Common mistakes in briefs

Here are some common mistakes made in briefs:

  • Not citing the record (giving the court the exact place in the record that shows the fact) for a fact that you put in your brief;
  • Relying on material that is not part of the record;
  • Not citing the law (giving the court the name and place in a published court decision, statute, or other law) for what you say is the law in your brief;
  • Improperly citing an unpublished court decision;
  • Ignoring the standard of review;
  • Addressing waived issues (these are issues you may have given up the right to challenge in the trial court. Talk to a lawyer if you are not sure);
  • Not showing prejudice (harm to the appellant) — not proving that if the mistake had not been made in the trial court, the decision would have been different;
  • Improper tone;
  • No proofreading (so your brief has typos and other obvious errors); and
  • Not clearly telling the court what you want.

Get help writing a brief

You can find California appellate briefs at the Courts of Appeal: Appellate Briefs. Also, the information forms developed by the Judicial Council for limited and unlimited civil cases have information about the requirements for briefs.

  • For an appeal of a limited civil case (civil cases involving an amount that is  $25,000 or less), read the Information on Appeal Procedures for Limited  Civil Cases (Form APP-101-INFO).

- _LIST OF TASKS_
1/ In the passage on common mistakes in briefs, what dollar amount marks a limited civil case?
2/ Copy the passage on common mistakes in briefs word for word, from "You can find California" up to and including "Cases (Form APP-101-INFO).".

- _LISTED ENTRIES_
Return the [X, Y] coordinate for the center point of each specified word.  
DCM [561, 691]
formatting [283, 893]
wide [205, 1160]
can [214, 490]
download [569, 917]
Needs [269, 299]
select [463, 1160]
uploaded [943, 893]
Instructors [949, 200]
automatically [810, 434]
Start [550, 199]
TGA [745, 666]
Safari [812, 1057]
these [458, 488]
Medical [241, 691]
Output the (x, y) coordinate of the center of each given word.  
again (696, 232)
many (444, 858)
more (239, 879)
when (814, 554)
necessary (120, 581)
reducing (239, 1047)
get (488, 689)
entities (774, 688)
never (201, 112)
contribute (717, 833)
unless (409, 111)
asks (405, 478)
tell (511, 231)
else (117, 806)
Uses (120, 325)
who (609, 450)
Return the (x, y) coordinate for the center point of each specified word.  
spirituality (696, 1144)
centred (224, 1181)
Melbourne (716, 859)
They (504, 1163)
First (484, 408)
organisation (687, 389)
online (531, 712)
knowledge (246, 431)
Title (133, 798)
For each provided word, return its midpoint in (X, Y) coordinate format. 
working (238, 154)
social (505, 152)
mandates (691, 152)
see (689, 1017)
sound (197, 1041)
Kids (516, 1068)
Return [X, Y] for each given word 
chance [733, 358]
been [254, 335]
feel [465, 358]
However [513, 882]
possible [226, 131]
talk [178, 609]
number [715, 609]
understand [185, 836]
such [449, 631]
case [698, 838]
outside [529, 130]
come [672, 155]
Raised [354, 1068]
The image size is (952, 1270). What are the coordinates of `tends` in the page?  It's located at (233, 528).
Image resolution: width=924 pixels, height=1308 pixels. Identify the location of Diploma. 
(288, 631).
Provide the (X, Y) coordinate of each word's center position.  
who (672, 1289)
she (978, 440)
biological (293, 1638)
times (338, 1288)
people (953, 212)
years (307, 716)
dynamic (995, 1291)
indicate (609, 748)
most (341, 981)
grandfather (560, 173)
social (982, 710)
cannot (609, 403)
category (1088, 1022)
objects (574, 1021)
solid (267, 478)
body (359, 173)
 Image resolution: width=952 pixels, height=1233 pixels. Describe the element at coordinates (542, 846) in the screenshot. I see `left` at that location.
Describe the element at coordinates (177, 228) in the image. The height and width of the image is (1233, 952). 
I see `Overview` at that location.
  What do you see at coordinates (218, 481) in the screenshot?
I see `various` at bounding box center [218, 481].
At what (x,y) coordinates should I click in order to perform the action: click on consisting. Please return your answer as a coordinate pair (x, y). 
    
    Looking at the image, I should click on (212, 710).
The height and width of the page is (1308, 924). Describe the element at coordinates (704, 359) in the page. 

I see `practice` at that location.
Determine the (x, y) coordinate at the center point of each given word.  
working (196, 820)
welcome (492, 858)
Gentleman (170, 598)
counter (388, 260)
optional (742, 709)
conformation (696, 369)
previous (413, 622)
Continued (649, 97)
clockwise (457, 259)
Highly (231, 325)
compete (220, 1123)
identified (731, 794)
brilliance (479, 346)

- _OUTPUTS BY TASK_
1/ $25,000 or less.

2/
You can find California appellate briefs at the Courts of Appeal: Appellate Briefs. Also, the information forms developed by the Judicial Council for limited and unlimited civil cases have information about the requirements for briefs.

  • For an appeal of a limited civil case (civil cases involving an amount that is  $25,000 or less), read the Information on Appeal Procedures for Limited  Civil Cases (Form APP-101-INFO).